Exercise directions – In the entries that follow, the first line to write out is the one containing "Ритуалы для встречи венесуара (40, 79)", and the last is the one containing "Хиромантия и астрология. География". Reproduce that stretch exactly, with nothing before or after it.

Data in this exercise –

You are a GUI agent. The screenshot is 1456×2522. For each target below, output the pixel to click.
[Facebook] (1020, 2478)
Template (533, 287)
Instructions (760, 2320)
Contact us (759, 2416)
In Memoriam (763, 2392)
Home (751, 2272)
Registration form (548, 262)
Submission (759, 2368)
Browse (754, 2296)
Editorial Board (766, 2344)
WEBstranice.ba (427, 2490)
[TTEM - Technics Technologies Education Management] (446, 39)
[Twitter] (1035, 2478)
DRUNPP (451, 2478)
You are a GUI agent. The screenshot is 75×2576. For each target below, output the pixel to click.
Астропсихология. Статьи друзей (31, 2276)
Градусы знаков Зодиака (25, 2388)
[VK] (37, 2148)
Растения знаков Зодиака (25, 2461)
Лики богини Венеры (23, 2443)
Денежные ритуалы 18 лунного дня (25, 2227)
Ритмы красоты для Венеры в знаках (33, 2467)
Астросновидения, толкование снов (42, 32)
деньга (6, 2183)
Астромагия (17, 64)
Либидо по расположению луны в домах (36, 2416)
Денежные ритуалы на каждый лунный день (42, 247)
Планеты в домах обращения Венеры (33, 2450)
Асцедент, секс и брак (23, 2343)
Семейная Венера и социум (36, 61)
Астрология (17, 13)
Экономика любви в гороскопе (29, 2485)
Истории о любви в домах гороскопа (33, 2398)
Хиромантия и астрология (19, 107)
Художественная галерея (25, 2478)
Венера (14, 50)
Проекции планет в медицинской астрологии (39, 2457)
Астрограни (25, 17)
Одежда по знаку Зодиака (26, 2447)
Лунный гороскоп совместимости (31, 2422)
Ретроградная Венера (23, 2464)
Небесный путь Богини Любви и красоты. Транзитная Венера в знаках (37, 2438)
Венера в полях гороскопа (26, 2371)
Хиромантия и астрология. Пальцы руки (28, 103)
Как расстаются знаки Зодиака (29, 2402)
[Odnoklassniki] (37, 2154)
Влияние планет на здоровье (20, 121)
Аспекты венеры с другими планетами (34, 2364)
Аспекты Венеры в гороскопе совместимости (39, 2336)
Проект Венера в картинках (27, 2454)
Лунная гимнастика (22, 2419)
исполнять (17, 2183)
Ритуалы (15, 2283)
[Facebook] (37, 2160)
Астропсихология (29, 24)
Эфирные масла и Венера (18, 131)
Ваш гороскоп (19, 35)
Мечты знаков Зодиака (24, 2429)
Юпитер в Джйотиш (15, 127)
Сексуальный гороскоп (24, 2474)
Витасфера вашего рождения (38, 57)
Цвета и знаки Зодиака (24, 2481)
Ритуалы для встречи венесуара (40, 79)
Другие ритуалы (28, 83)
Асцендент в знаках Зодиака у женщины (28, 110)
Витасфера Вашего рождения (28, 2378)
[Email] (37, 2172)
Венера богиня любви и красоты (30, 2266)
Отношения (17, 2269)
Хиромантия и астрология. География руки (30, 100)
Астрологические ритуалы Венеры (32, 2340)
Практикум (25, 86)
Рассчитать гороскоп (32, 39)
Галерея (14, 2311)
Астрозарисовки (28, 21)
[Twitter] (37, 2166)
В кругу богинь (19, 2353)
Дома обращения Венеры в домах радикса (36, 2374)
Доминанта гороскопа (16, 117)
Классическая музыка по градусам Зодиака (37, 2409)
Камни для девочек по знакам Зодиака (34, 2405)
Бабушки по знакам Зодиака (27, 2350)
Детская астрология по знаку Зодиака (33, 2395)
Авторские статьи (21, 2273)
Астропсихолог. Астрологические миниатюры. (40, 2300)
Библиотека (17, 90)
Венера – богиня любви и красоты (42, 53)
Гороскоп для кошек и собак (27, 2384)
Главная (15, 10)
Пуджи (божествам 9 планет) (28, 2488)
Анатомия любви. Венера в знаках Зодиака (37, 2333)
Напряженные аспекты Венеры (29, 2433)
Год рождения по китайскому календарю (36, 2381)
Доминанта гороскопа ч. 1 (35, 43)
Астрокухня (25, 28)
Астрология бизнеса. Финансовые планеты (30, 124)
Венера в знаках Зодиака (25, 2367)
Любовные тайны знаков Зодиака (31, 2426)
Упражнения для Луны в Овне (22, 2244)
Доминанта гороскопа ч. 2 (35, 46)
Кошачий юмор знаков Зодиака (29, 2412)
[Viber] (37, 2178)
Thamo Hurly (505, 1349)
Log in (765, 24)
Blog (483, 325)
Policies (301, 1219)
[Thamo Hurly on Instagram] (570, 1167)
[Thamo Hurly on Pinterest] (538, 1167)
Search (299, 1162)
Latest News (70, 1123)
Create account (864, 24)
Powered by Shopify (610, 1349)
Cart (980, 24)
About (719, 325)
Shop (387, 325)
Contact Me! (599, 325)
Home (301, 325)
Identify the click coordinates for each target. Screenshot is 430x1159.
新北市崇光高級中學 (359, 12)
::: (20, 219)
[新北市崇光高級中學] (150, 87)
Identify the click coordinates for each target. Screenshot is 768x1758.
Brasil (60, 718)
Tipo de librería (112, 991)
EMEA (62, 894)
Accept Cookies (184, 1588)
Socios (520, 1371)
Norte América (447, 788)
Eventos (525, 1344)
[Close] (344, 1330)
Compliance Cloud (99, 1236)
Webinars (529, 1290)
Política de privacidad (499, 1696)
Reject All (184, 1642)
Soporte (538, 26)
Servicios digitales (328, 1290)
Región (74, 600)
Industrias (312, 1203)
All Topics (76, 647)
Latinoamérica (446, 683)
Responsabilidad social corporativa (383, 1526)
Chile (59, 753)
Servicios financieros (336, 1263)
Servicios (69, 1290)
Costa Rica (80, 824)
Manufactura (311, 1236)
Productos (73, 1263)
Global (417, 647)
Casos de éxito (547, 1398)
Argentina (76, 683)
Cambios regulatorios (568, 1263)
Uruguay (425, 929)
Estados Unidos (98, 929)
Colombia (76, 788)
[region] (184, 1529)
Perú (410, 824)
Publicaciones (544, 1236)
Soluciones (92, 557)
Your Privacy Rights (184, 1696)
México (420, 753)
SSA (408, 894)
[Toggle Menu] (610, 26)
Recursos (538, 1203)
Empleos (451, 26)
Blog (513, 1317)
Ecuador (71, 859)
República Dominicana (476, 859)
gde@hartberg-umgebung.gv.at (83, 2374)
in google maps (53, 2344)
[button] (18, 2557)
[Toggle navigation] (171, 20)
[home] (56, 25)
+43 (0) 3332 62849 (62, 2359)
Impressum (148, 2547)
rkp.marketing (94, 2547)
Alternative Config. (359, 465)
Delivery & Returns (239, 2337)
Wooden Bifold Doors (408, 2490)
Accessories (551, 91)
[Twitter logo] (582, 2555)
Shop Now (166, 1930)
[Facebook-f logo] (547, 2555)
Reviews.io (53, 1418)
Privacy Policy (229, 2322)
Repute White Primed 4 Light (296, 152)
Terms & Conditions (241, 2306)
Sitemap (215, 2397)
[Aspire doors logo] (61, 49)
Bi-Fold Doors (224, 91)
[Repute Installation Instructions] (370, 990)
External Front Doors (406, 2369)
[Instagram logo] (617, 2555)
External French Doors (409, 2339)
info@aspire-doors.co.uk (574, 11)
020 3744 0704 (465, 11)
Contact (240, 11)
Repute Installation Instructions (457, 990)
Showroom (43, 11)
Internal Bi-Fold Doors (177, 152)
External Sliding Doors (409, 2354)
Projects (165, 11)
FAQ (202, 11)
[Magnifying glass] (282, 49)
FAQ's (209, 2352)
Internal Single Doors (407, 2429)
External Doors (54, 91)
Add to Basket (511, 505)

Finished exercise –
Ритуалы для встречи венесуара (40, 79)
Другие ритуалы (28, 83)
Асцендент в знаках Зодиака у женщины (28, 110)
Витасфера Вашего рождения (28, 2378)
[Email] (37, 2172)
Венера богиня любви и красоты (30, 2266)
Отношения (17, 2269)
Хиромантия и астрология. География руки (30, 100)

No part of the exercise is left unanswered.